27.1. Section 2(47) of the CGST Act reads as under:
“2(47) “exempt supply” means supply of any goods or services or both which attracts nil rate of tax or which may be wholly exempt from tax under section 11, or
27.2. Section 2(78) of the CGST Act reads as under:
“2(78) “non-taxable supply” means a supply of goods or services or both which is not leviable to tax under this Act or under the Integrated Goods and Services Tax Act.”
27.3. Section 2(108) of the CGST Act reads as under:
“2(108) “taxable supply” means a supply of goods or services or both which is leviable to tax under this Act.”
27.4. Section 7(1)(a) of the CGST Act reads as under:
“7. Scope of supply
(1) For the purposes of this Act, the expression “supply” includes-(a) all forms of supply of goods or services or both such as sale, transfer, barter, exchange, licence, rental, lease or disposal made or agreed to be made for a consideration by a person in the course or furtherance of business.”
27.5. Section 129(1)(a) of the CGST Act, 2017 reads as under:
“(1) Notwithstanding anything contained in this Act, where any person transports any goods or stores any goods while they are in transit in contravention of the provisions of this Act or the rules made thereunder, all such goods and conveyance used as a means of transport for carrying the said goods and documents relating to such goods and conveyance shall be liable to detention or seizure and after detention or seizure, shall be released,--
(a) on payment of the applicable tax and penalty equal to one hundred per cent. of the tax payable on such goods and, in case of exempted goods, on payment of an amount equal to two per cent. of the value of goods or twenty-five thousand rupees, whichever is less, where the owner of the goods comes forward for payment of such tax and penalty.”

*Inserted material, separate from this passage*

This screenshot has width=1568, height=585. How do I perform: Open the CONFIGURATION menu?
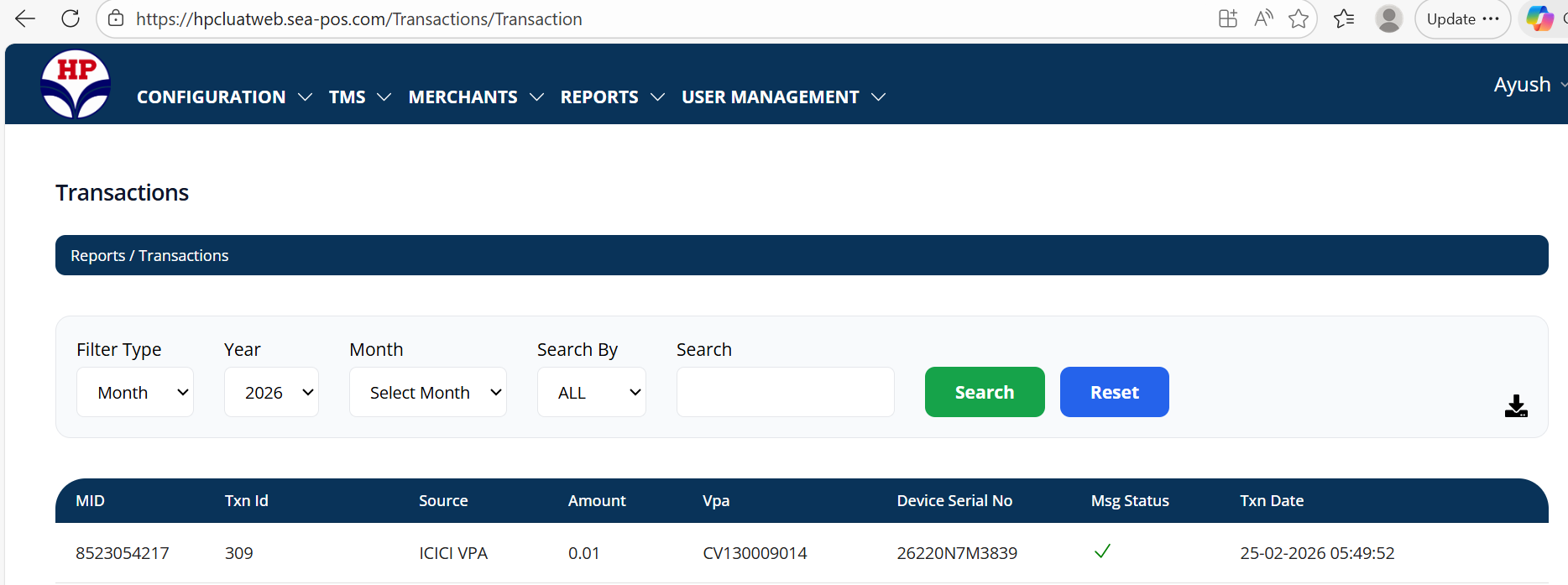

27.6. Relevant provisions of the IGST Act reads as under:
27.6.1. Section 2(5) of the IGST Act reads as under:
“(5) “export of goods” with its grammatical variations and cognate expressions, means taking goods out of India to a place outside India.”
27.6.2. Section 2(23) of the IGST Act reads as under:
“(23) “zero-rated supply” shall have the meaning assigned to it in section 16.”
27.6.3. Section 5(1) of the IGST Act reads as under:
“5. Levy and collection
(1) Subject to the provisions of sub-section (2), there shall be levied a tax called the integrated goods and services tax on all inter-State supplies of goods or services or both, except on the supply of alcoholic liquor for human consumption, on the value determined under section 15 of the Central Goods and Services Tax Act and at such rates, not exceeding forty per cent., as may be notified by the Government on the recommendations of the Council and collected in such manner as may be prescribed and shall be paid by the taxable person:
Provided that the integrated tax on goods [other than the goods as may be notified by the Government on the recommendations of the Council] imported into India shall be levied and collected in accordance with the provisions of section 3 of the Customs Tariff Act, 1975 (51 of 1975) on the value as determined under the said Act at the point when duties of customs are levied on the said goods under section 12 of the Customs Act, 1962 (52 of 1962).”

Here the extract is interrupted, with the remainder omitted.